Nelson先生は、Samuel Roberts Noble Foundationで長年PIとして、顕微鏡を用いた植物ウイルスのイメージング解析や外来遺伝子の導入を目的とした新規ウイルスベクター開発を中心として植物病理学分野で活躍し、米国植物病理学会のウイルス委員会の委員長および多くのジャーナルのエディターやレフェリーを経験されている。現在は、オクラホマ州立大学で客員教授として講義を担当される一方で、多くの論文のレフェリーをこなしている。Nelson先生からは、2020年に報告された論文の内容を中心に、タバコモザイクウイルスの感染に関わる宿主因子の探索・機能解析について、特に液胞タンパク質の役割に注目した新しい植物ウイルス感染モデルを紹介していただいた。また、カリフラワーモザイクウイルスの感染におけるATPシンターゼや葉緑体タンパク質のウイルス感染への影響など、興味深い研究成果についても解説があった。さらにこれらの知見を農業にどのように利用していくのかについて議論していただいた。

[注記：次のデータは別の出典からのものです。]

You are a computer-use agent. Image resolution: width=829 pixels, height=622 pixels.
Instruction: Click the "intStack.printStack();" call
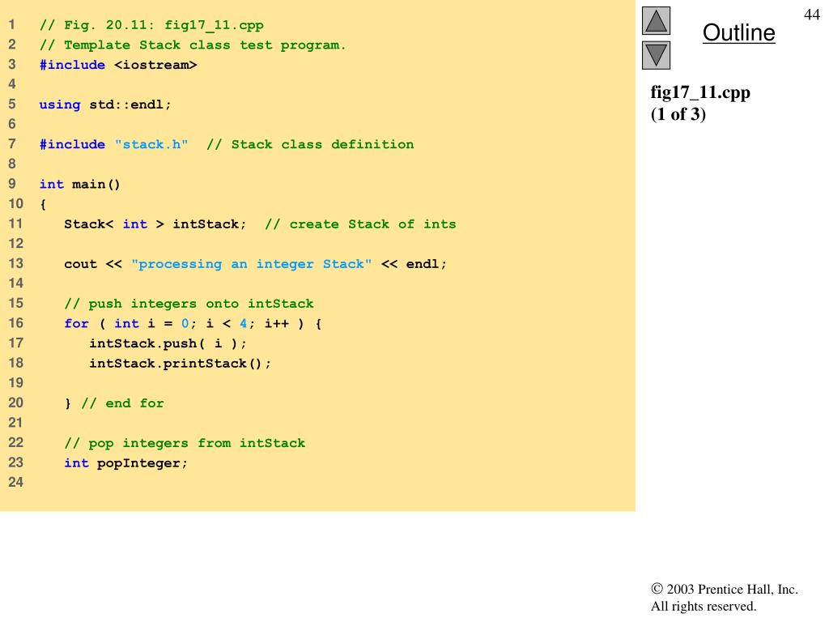coord(180,363)
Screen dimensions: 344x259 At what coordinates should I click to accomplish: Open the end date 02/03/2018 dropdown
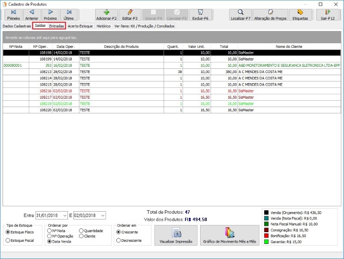click(103, 215)
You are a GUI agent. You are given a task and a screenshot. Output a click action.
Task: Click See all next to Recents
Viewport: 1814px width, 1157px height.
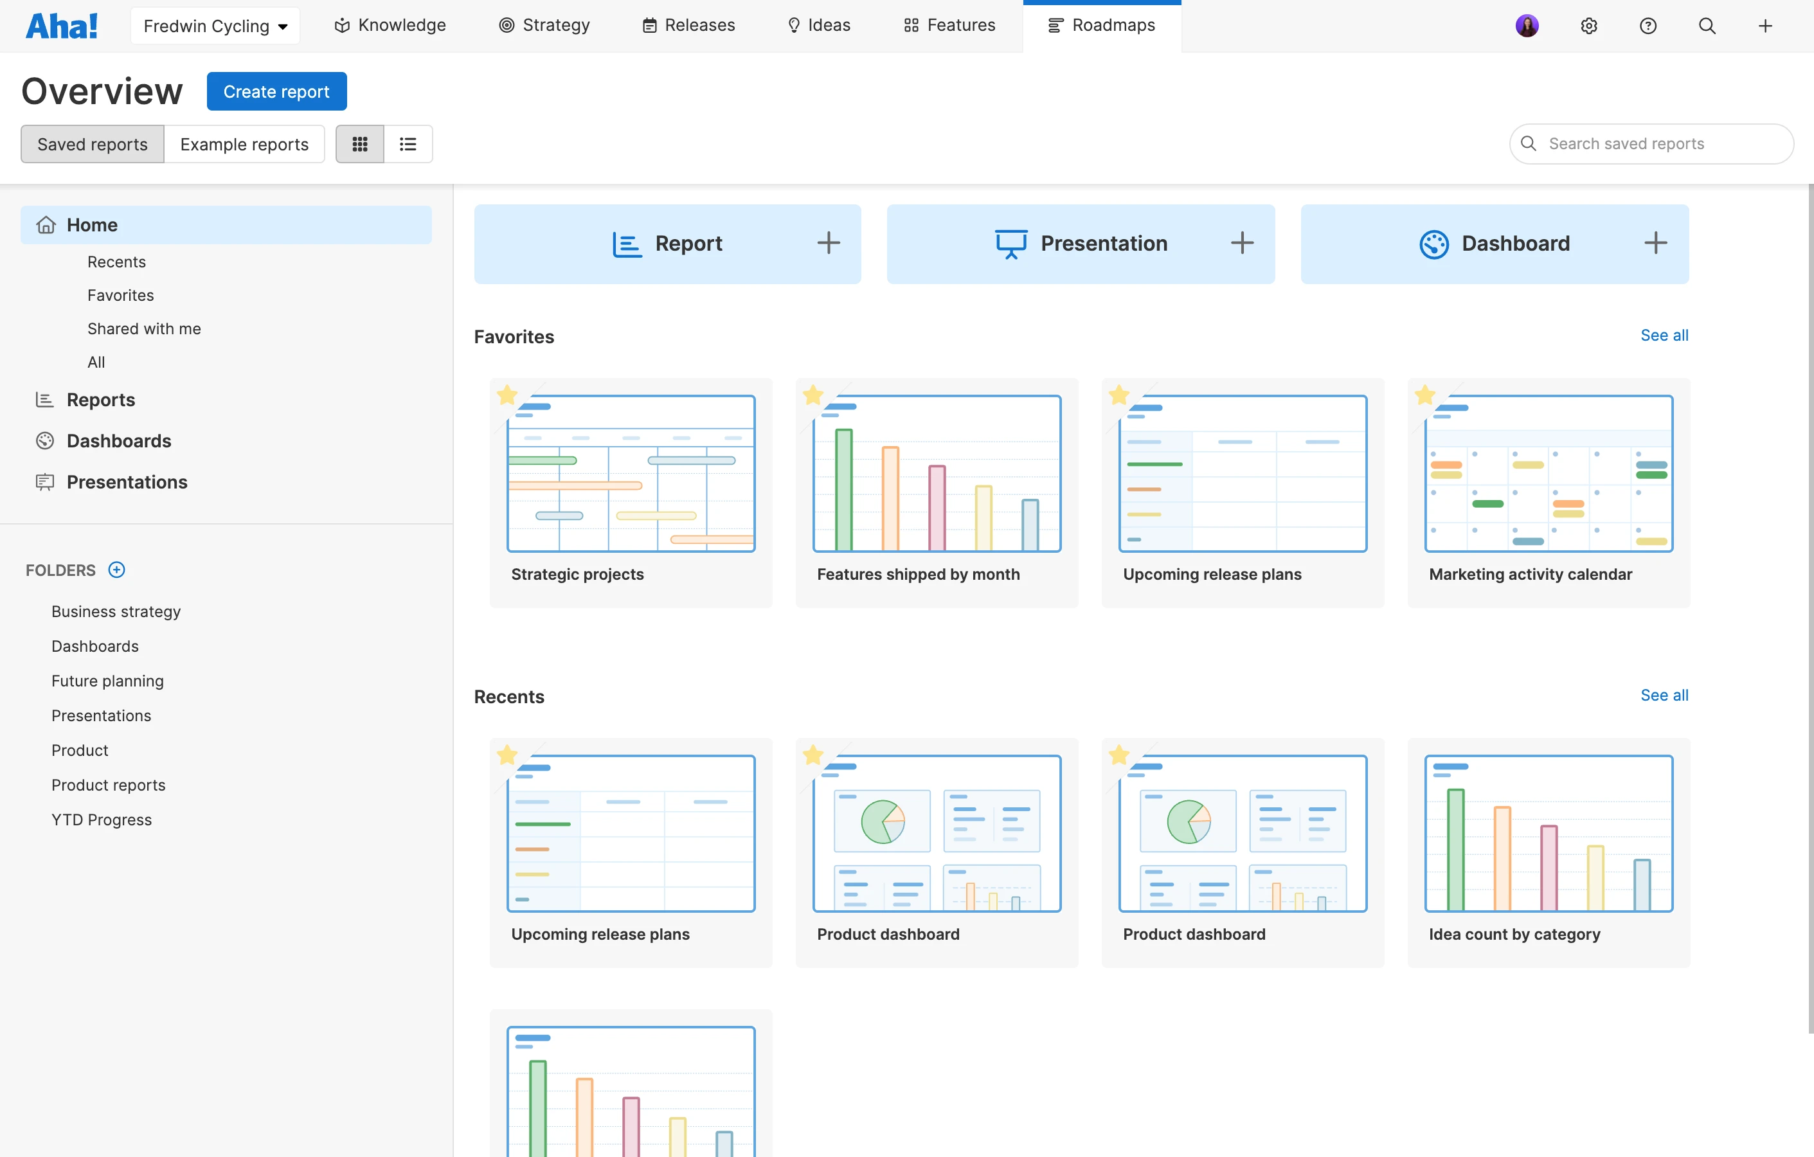coord(1664,695)
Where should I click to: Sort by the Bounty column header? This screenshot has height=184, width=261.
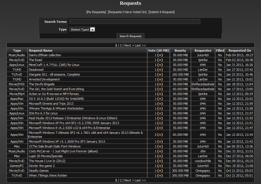click(x=180, y=50)
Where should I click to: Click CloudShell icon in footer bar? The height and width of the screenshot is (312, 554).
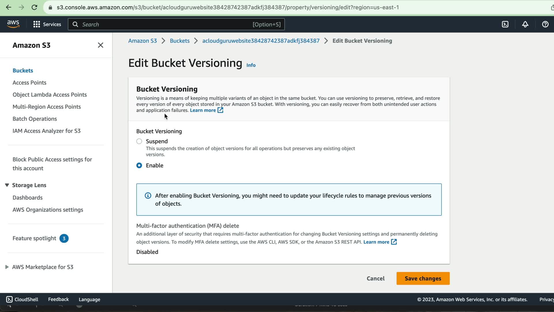click(9, 299)
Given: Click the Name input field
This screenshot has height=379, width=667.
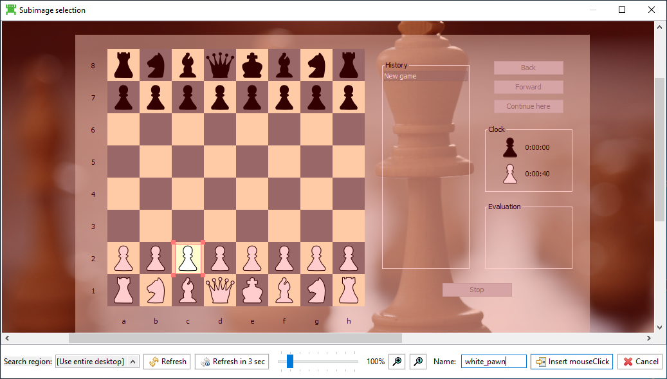Looking at the screenshot, I should click(x=493, y=362).
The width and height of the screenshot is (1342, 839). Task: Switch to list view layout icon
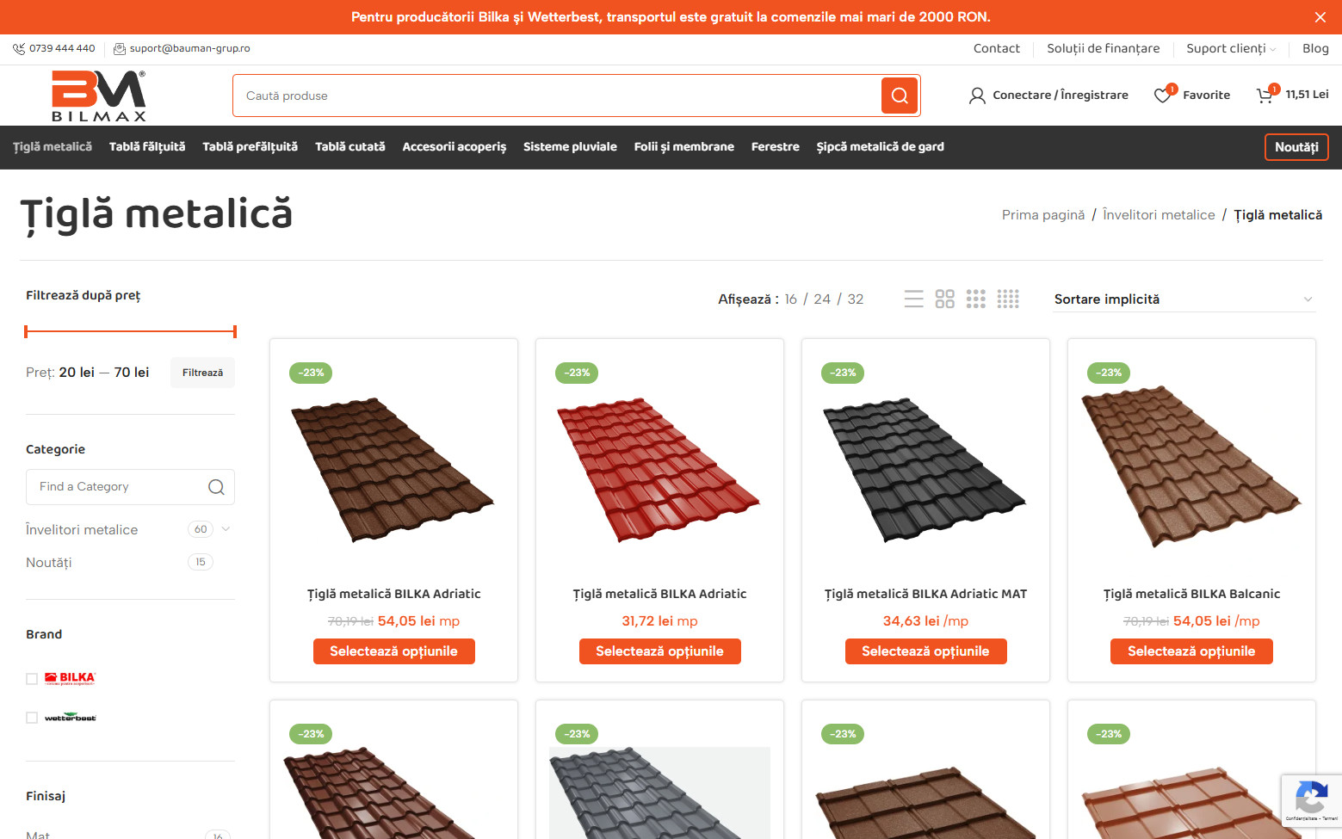914,299
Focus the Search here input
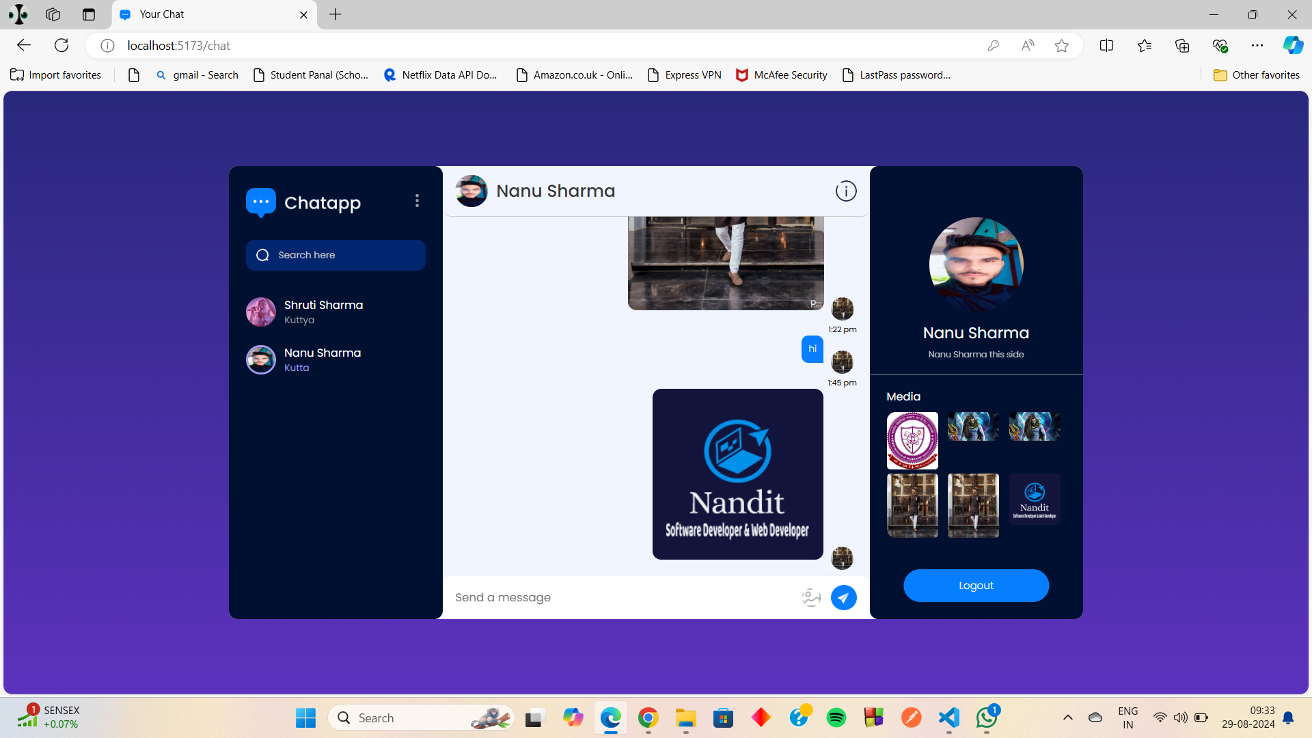Screen dimensions: 1312x738 pos(345,255)
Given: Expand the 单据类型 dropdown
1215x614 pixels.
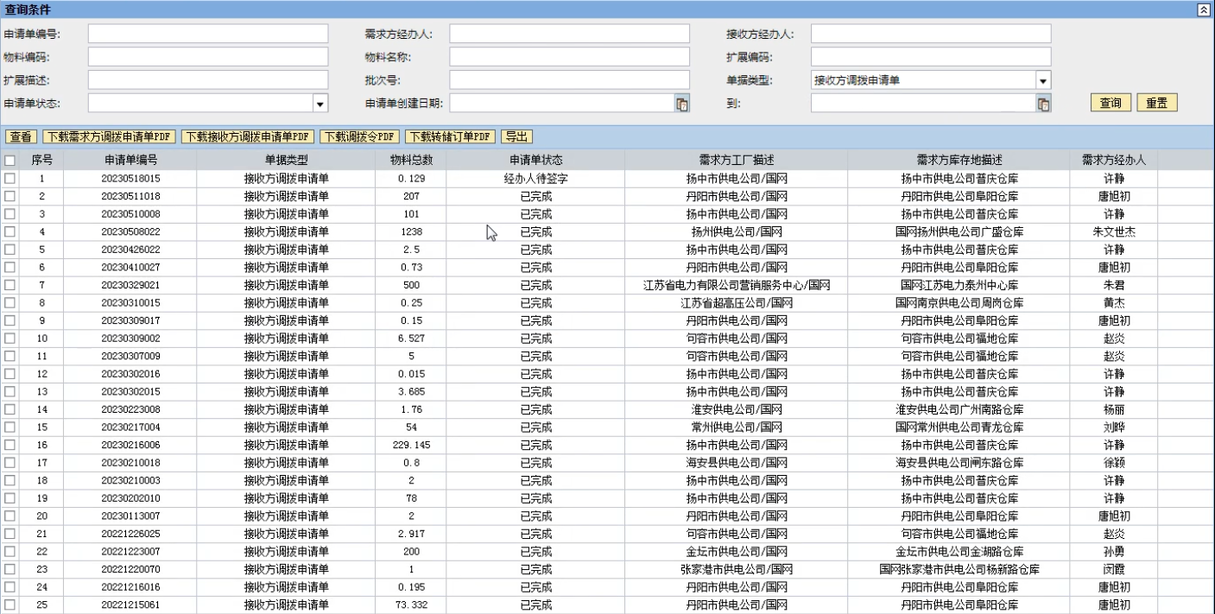Looking at the screenshot, I should [x=1043, y=81].
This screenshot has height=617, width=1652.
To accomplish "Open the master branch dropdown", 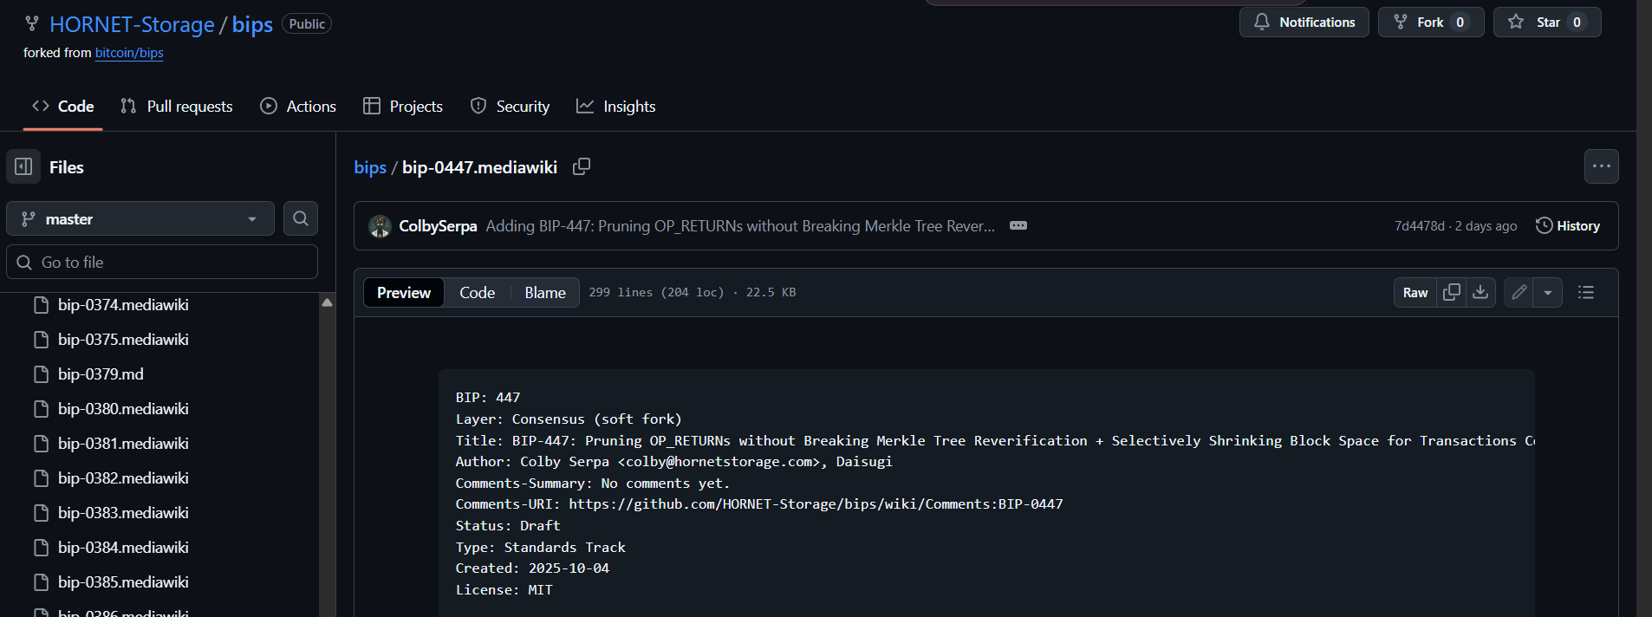I will pyautogui.click(x=140, y=219).
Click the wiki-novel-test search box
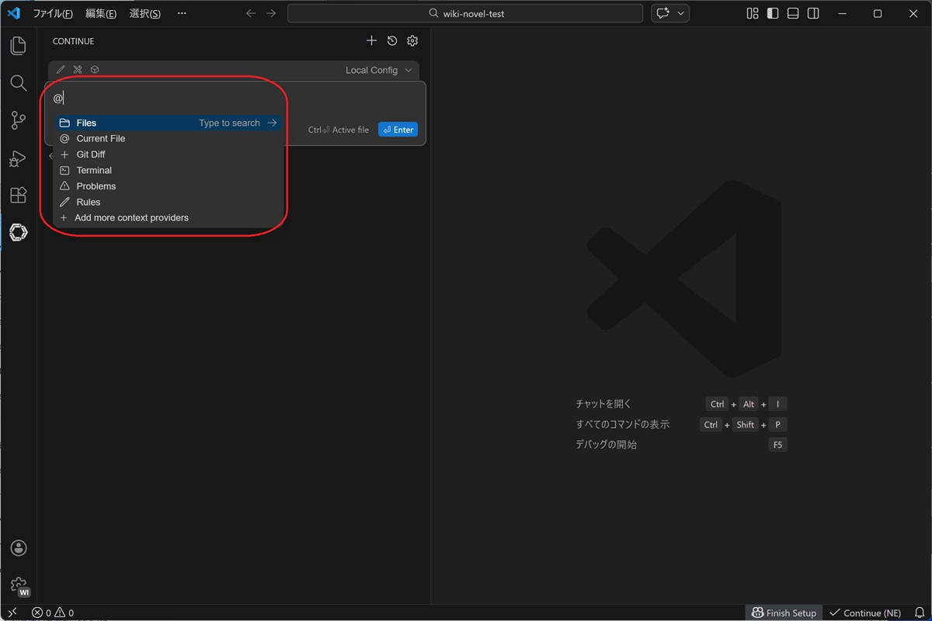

橋本先生は、東大植物病理学研究室で植物ウイルスの感染機能について学位を取得された後、ドイツのマックスプランク研究所に留学され、現在は東大の栽培学研究室で新しい研究テーマに取り組まれている。橋本先生には、マックスプランク研究所に留学していた際に確立した植物の根圏微生物叢の解析法とそこから得られた成果について2020年に報告された論文について紹介していただいた。土壌における鉄イオンの多寡が根圏細菌叢の変動に与える影響またそのような細菌叢が植物の生育に与える影響についてゲノミクス・トンスクリプトーム解析法を用いて詳細に解明し、さらに細菌叢をin vitroで再現したSynthetic community (SynCom)を用いて、細菌叢と植物の相互作用に関わる物質としてクマリンを同定するに至った経緯について詳しく解説していただいた。橋本先生には博士課程に進むまでの感じた研究の面白さについてもお話しいただき、博士課程への進学希望者や研究者を志す学生にとって重要な話であった。

セミナー後には非常に活発な質疑応答があり、予定時間を大幅に過ぎて終了するほどであった。セミナー終了後には、招へいした先生方とGIRメンバーとの話し合いの場をもつことができ、今後の研究への取り組み方を確認することができる良い機会となった。コロナ禍において海外から研究者を招へいすることが容易ではない期間が続くことが予想されるため、今後はZoom等のオンライン会議システムを活用してチームの活動を盛り上げていくことが確認できた。